- 1936 uprising in Spanish Guinea: Part of the Spanish Civil War
| Date | 19 September – October 1936 |
| Location | Spanish Guinea1°35′N 10°21′E﻿ / ﻿1.583°N 10.350°E |
| Result | Nationalist victory |

Belligerents
- Spanish Republic: Nationalist Spain

Commanders and leaders
- Miguel Hernández Porcel: Luis Serrano Maranges

= 1936 uprising in Spanish Guinea =

Armed conflict during the Spanish Civil War

The 1936 uprising in Spanish Guinea was an armed conflict over the control of Spanish Guinea (present-day Equatorial Guinea) during the course of the Spanish Civil War, fought between the republican and nationalist forces between September and October 1936. The nationalists initially took control of Fernando Po on 19 September, later seizing control of the rest of the colony after receiving reinforcements in October.

==Background==
The Spanish Empire established the colony of Spanish Guinea in 1778, in the aftermath of the Treaty of El Pardo, between the former and the Kingdom of Portugal.

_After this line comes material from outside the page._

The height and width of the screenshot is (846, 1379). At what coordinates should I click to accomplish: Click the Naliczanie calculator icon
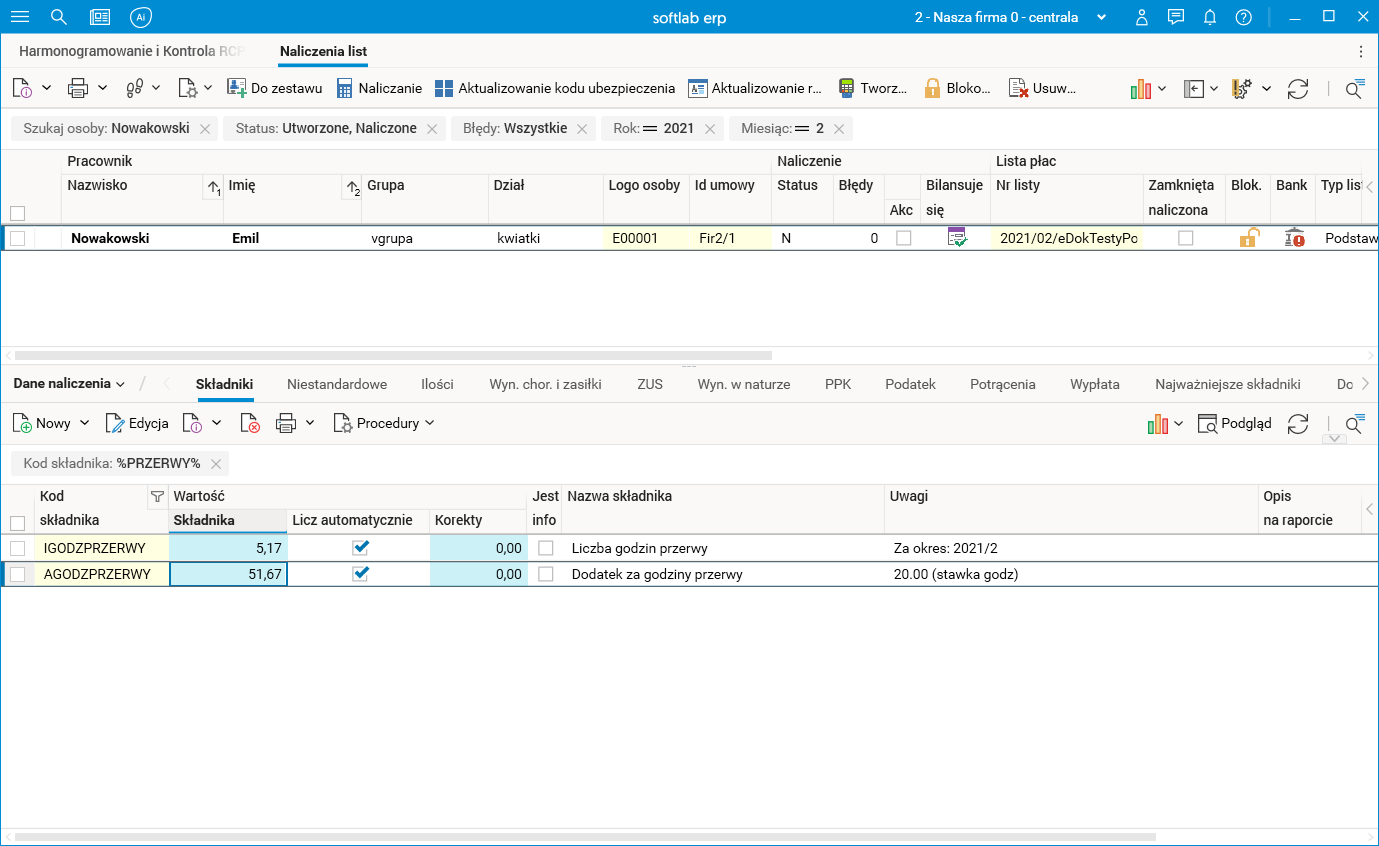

Portuguese slave traders retained the de facto control of the region until Carlos Chacón was declared its first governor general in 1858. During the course of the Scramble for Africa, Spain lost significant portions of its territories in the Gulf of Guinea to France and Germany. Its disastrous defeat in the Spanish–American War of 1898, further reduced its colonial possessions, while simultaneously increasing Spanish Guinea's importance as an overseas territory. Exploitation of the colony's natural resources began in earnest, missionaries set up permanent outposts across its territory and the Colonial Guard of Spanish Guinea was formed in 1908 to protect its new settlers.

Following the establishment of the Second Spanish Republic, colonial policies shifted towards increasing Guinea's economic output. To that end, the government limited the influence of Claretian Catholic missionaries and legal rights of the native population. On 13 July 1936, Spanish nationalist legislator José Calvo Sotelo was assassinated in Madrid by Guardia de Asalto members, setting a nationalist coup in motion four days later. The outbreak of the civil war in the Spanish mainland, led to confrontations between the supporters of the left wing Popular Front and clericales (supporters of the nationalist rebels and the Catholic church) across the colony. Tensions continued to escalate during the course of the summer as bank accounts were frozen and shipments failed to reach the colony.

==Conflict==
On 19 September 1936, the chief of the Colonial Guard lieutenant colonel Luis Serrano Maranges launched an uprising on Fernando Po overthrowing the Republican Governor-General Sanchez Guerra in a bloodless coup. Following Francisco Franco's orders, Serrano took over the governorship and imposed martial law, declaring the colony to be at war. Vice-Governor Miguel Hernandez Porcel who was based in Bata, refused to recognize Serrano. On 23 September, clericales on the colony's mainland organized a militia and marched on Bata in support of Serrano, and Porcel dispatched a force to stop them. The two columns met at Comandachina close to the Ekuku river, they clashed after shouting their respective mottos. Two native soldiers were killed in the action as the Republicans emerged victorious. The leaders of the clericales in the mainland were expelled to French Congo, many later traveled Fernando Po. The colony thus became split between the pro-nationalist Fernando Po and the Republican Río Muni.

The republicans became practically isolated from their allies, having turned their only available ship, the Fernando Po, into a prison for Catholic missionaries and nuns. In October, the nationalist auxiliary cruiser Ciudad de Mahon, armed with a 76 mm gun, a 101 mm gun and ferrying Moroccan nationalist troops from the Canary Islands, arrived at Fernando Po. Serrano requisitioned the ship, using it to shell Bata and hit Fernando Po, killing three clergymen and a civilian held on board as prisoners in the process. The republican militiamen manning the Fernando Po abandoned hastily the sinking ship, whose hull was assaulted by troops from Ciudad de Mahon before capsizing the following day. The nationalist reinforcements then landed in Bata, quickly seizing control of Río Muni. Most republicans fled to French Congo, some of those who remained were executed while others were deported to the Canary Islands in November.

==Aftermath==
The conflict in combination with the disruption of global trade during World War II caused the colony to experience shortages in food and medication as well as high inflation. After taking control of the colony the nationalists Hispanicized the names of the local districts, legally unified Fernando Po and Río Muni with the rest of Spain and gradually emancipated the native population. The ideals of nationalism spread among the first generation of emancipated natives, who later led the colony to independence in 1968.